1 Defining Data Science
What is data science? The term emerged in the mid-20th century, but it did not achieve broad recognition as a unique discipline until the early 21st century. The Data Science Journal was founded in 2002, and “data scientist” as a job title appeared for the first time in 2005, rocketing to become the “sexiest job” (according to the Harvard Business Review) in 2012. While a data scientist may be commonly described as someone who writes computer code and uses statistics to ask questions, solve problems, and glean insights using data, a universal definition of data science is more nebulous.

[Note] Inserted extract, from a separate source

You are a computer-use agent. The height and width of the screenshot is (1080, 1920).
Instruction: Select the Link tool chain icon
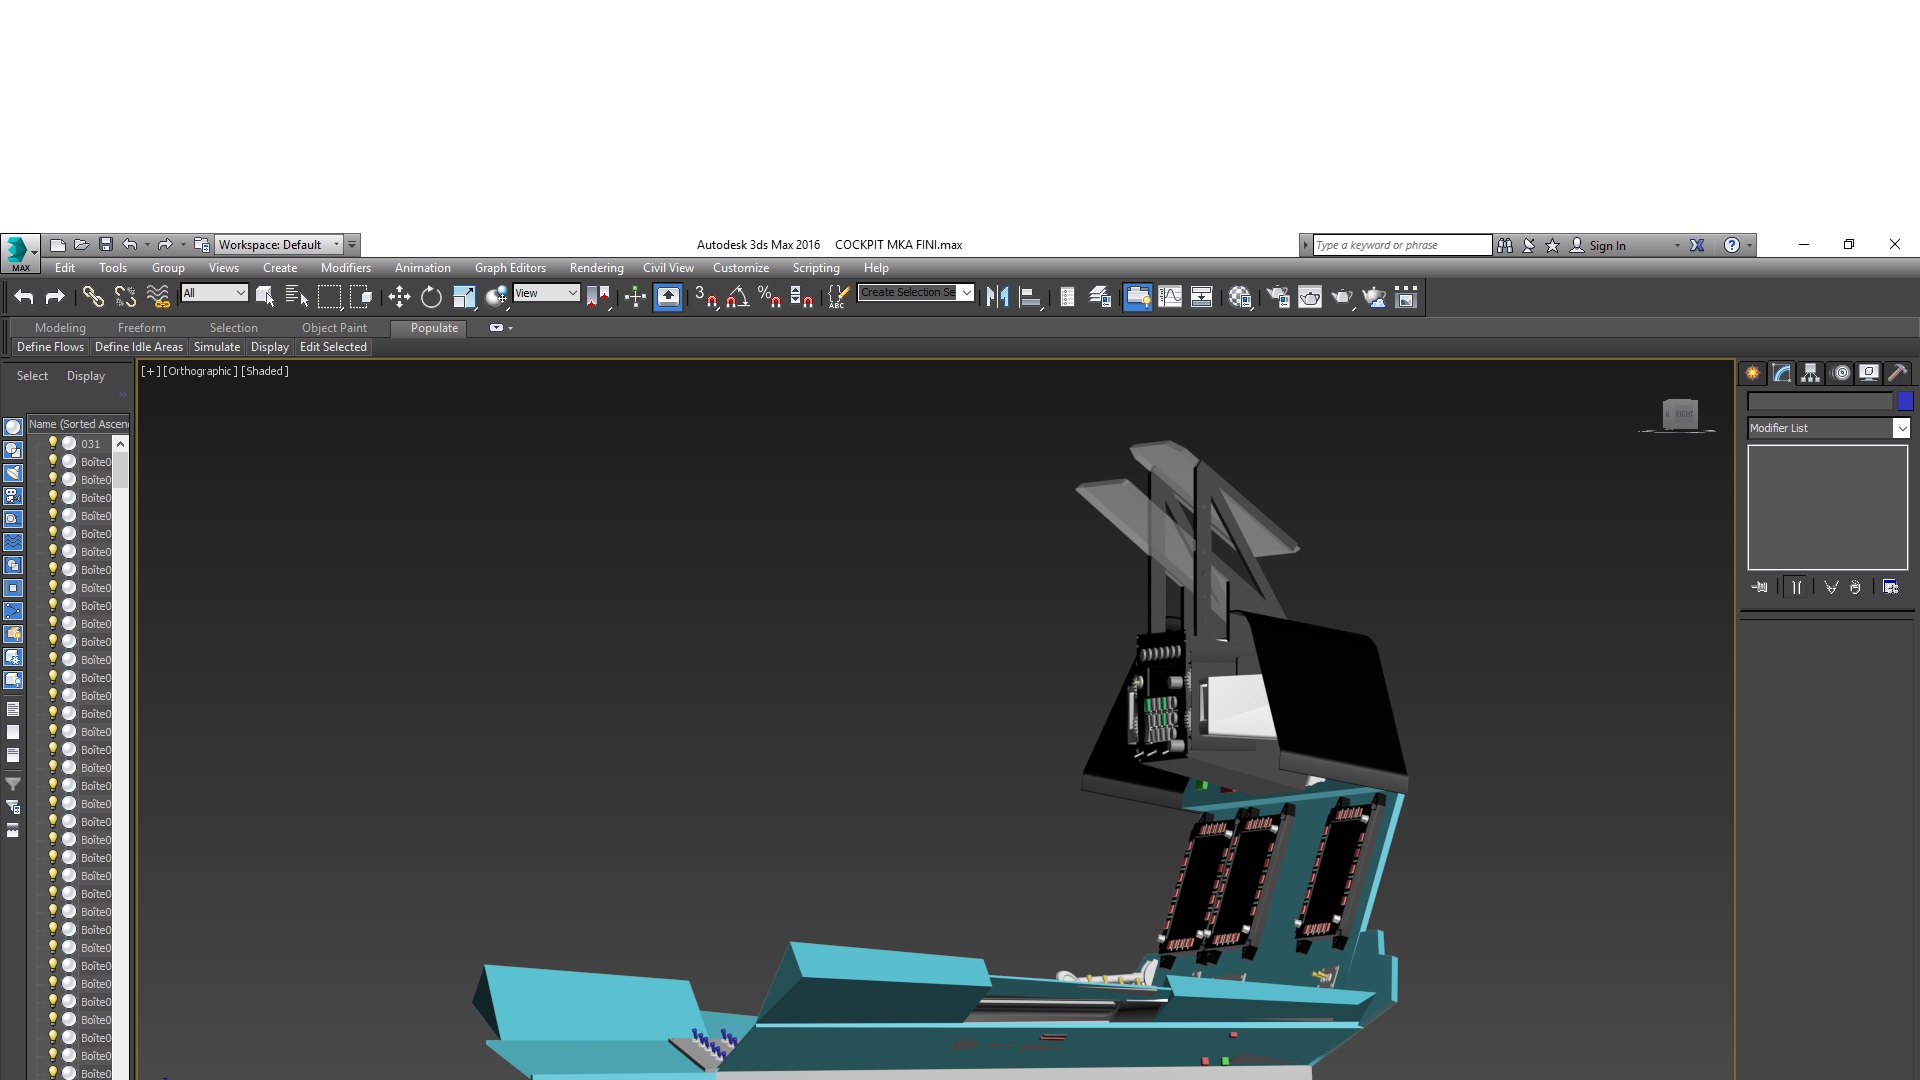pyautogui.click(x=93, y=297)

In his seminal article “50 years of data science,” Donoho (2015) proposed data science as “learning from data, or ‘data analysis’, and scientific studies of data analysis across the spectrum of academic disciplines.” Subsequently, Cao (2017) stated that “data science is a new interdisciplinary field that synthesizes and builds on statistics, informatics, computing, communication, management, and sociology to study data and its environments (including domains and other contextual aspects, such as organizational and social aspects) in order to transform data to insights and decisions by following a data-to-knowledge-to-wisdom thinking and methodology.” Federal funding agencies have adopted these themes, with the National Science Foundation (NSF 2014) defining data science as “the science of planning for, acquisition, management, analysis of, and inference from data” and the National Institute of Health (NIH 2018) defining it as “an interdisciplinary field of inquiry in which quantitative and analytical approaches, processes, and systems are developed and used to extract knowledge and insights from increasingly large and/or complex sets of data.”
At the UC Davis DataLab we embrace the commonalities and nuances of these definitions. Here we refer to data science as the integrative, multidisciplinary, translational, and transformative process of extracting knowledge and insights from data. We are committed that these data-driven products should be used for the good.